### TEXT BLOCK

Yeah I am aware of it, I was the one that code it ;)
>
> It will be some time before _float128 is fully deployed and until then
> customers will notice, if this IBM long double optimization went
> missing.
>
It is not a blocker, just a realization if it worth the maintenance of
keep a separate implementation for powerpc for this specific symbol.
I usually prefer to simplify the code and try to use the default
implementation where possible, however if the powerpc arch maintainer
sees that it is still worth the trouble I am ok with it.
@@ -35,14 +35,16 @@ static const union {
long double
__logbl (long double x)
{
- double xh;
+ double xh, xl;
double ret;
+ int64_t hx;
if (__builtin_expect (x == 0.0L, 0))

### MATERIAL
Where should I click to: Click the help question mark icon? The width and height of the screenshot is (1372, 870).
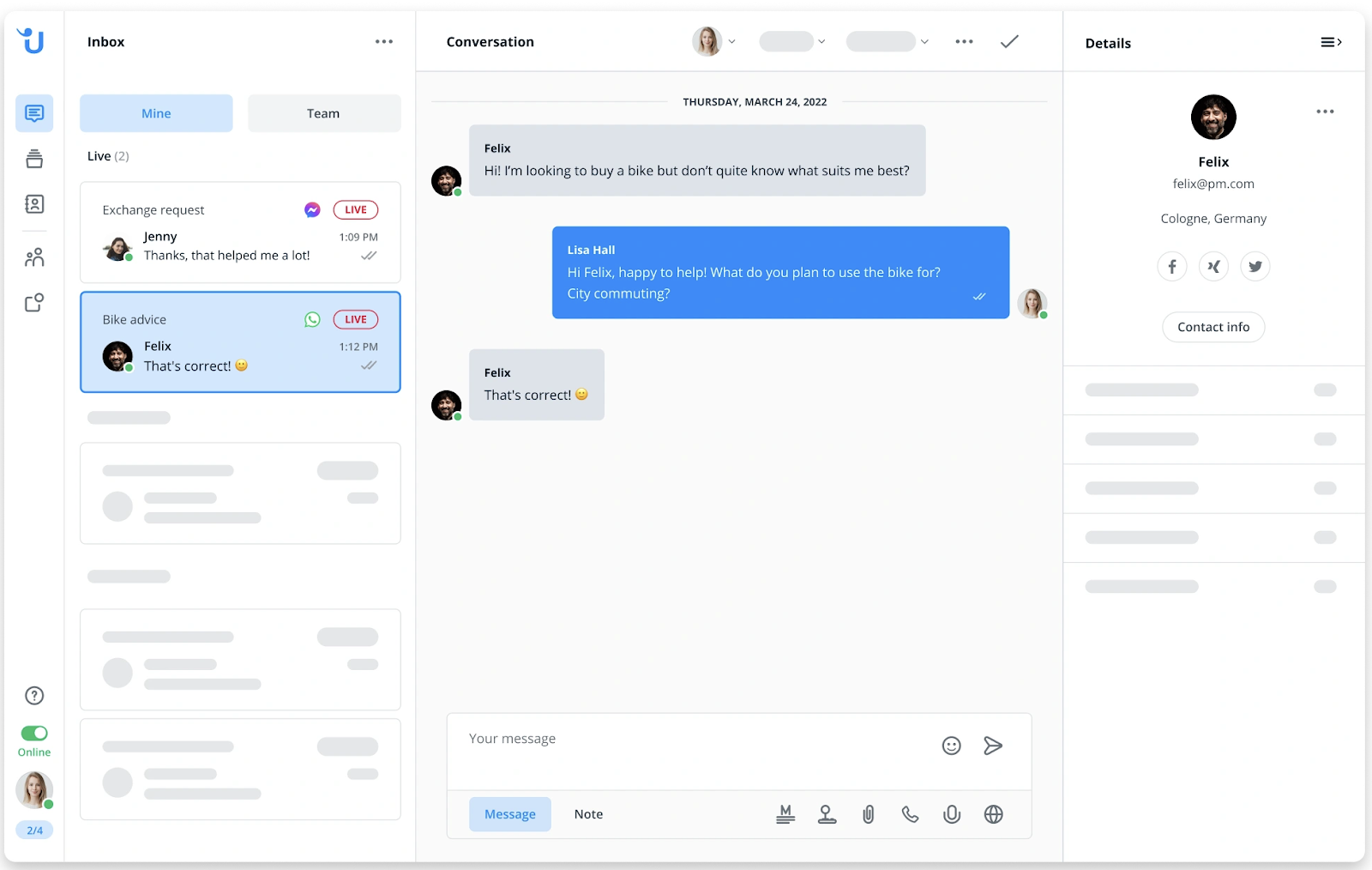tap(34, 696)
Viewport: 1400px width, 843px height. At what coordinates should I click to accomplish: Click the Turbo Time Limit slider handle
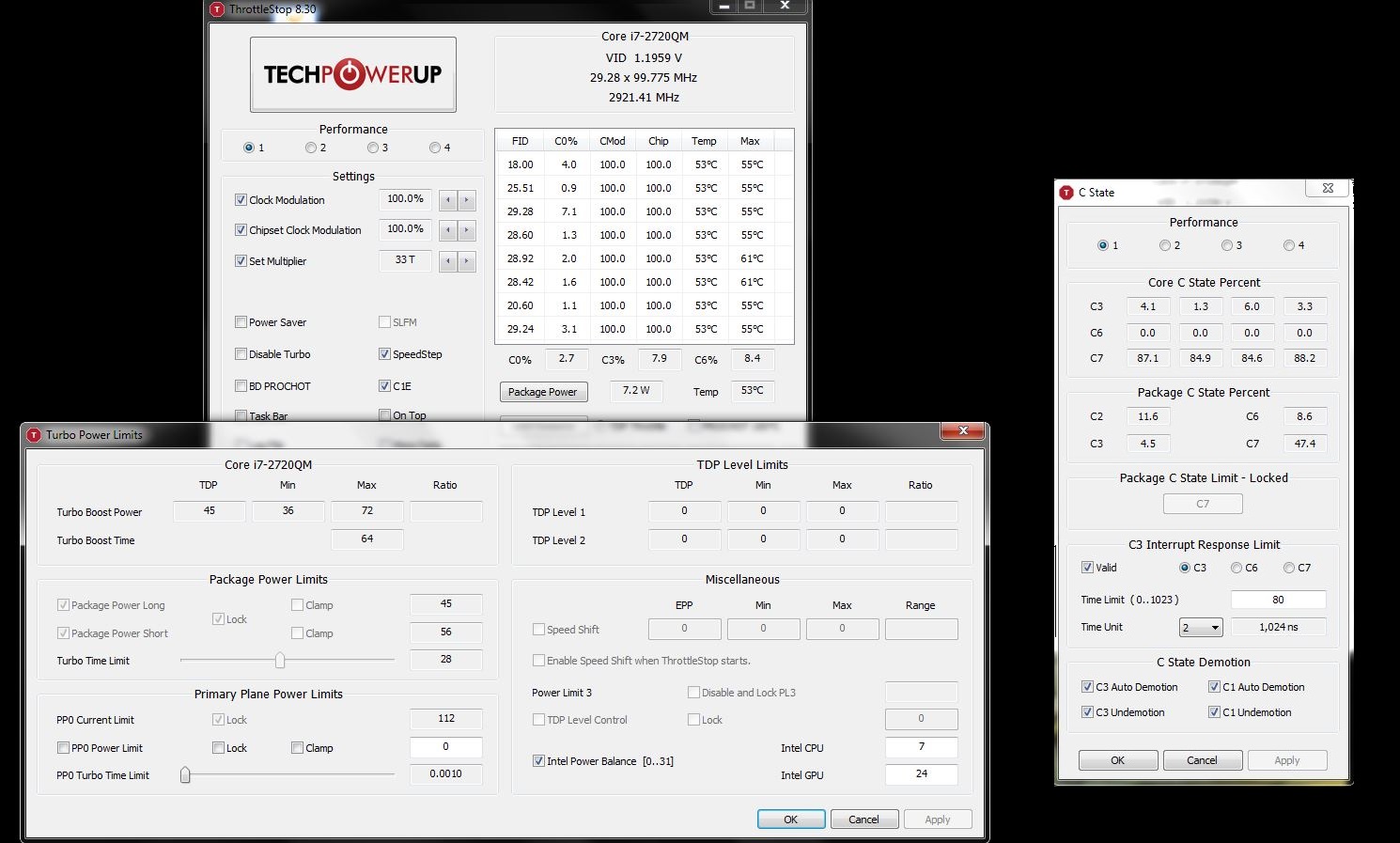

### EXERCISE TASKS
A - In the powerpc logbl discussion, whose judgment does the writer defer to about whether the separate implementation is still worth the trouble?
B - In the powerpc logbl discussion, take the passage between "I usually prefer" and "(long double x)", inclusive, and change "default" to "generic".

### SOLUTIONS TO EACH TASK
A - The powerpc arch maintainer's.

B -
I usually prefer to simplify the code and try to use the generic
implementation where possible, however if the powerpc arch maintainer
sees that it is still worth the trouble I am ok with it.
@@ -35,14 +35,16 @@ static const union {
long double
__logbl (long double x)